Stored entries
----------
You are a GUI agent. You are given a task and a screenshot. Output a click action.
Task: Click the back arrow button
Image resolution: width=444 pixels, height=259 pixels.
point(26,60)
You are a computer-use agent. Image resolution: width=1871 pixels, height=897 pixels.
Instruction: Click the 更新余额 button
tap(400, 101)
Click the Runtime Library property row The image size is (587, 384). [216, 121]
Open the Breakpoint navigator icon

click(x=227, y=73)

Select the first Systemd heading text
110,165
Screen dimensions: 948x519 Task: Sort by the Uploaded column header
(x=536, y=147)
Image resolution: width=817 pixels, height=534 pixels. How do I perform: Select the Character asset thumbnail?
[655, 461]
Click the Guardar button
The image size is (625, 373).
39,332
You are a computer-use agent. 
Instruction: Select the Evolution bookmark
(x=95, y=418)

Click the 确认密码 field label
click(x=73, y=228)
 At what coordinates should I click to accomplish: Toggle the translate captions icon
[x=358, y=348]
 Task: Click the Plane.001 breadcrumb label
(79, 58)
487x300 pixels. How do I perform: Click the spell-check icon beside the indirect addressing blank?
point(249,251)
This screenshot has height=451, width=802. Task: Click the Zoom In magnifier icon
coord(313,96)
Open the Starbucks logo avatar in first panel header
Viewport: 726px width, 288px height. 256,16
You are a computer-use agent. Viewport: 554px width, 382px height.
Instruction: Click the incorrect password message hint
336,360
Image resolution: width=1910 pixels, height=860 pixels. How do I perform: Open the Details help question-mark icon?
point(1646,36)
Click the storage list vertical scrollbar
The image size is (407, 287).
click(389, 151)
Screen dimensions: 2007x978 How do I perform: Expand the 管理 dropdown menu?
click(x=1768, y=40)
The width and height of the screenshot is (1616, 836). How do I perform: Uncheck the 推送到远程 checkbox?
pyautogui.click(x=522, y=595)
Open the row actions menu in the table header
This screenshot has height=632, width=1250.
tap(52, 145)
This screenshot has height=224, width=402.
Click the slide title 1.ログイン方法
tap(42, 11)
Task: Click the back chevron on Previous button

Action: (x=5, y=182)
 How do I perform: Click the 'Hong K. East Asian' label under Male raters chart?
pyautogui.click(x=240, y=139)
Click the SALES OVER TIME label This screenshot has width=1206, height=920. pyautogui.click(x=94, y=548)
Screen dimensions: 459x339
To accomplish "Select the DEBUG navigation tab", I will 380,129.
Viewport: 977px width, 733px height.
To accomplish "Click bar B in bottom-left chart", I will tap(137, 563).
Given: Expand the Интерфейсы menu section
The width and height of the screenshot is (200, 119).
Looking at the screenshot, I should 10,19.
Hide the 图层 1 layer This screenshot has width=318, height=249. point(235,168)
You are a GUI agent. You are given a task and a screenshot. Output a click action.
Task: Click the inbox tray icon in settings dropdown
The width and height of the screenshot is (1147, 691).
----------
▶ [EXERCISE DESCRIPTION]: Please return, word for word, the lines of the listing from the line with "Viewport: 977px width, 733px height." up to and including the final line.

▶ [FINAL ANSWER]:
Viewport: 977px width, 733px height.
To accomplish "Click bar B in bottom-left chart", I will tap(137, 563).
Given: Expand the Интерфейсы menu section
The width and height of the screenshot is (200, 119).
Looking at the screenshot, I should 10,19.
Hide the 图层 1 layer This screenshot has width=318, height=249. point(235,168)
You are a GUI agent. You are given a task and a screenshot. Output a click action.
Task: Click the inbox tray icon in settings dropdown
The width and height of the screenshot is (1147, 691).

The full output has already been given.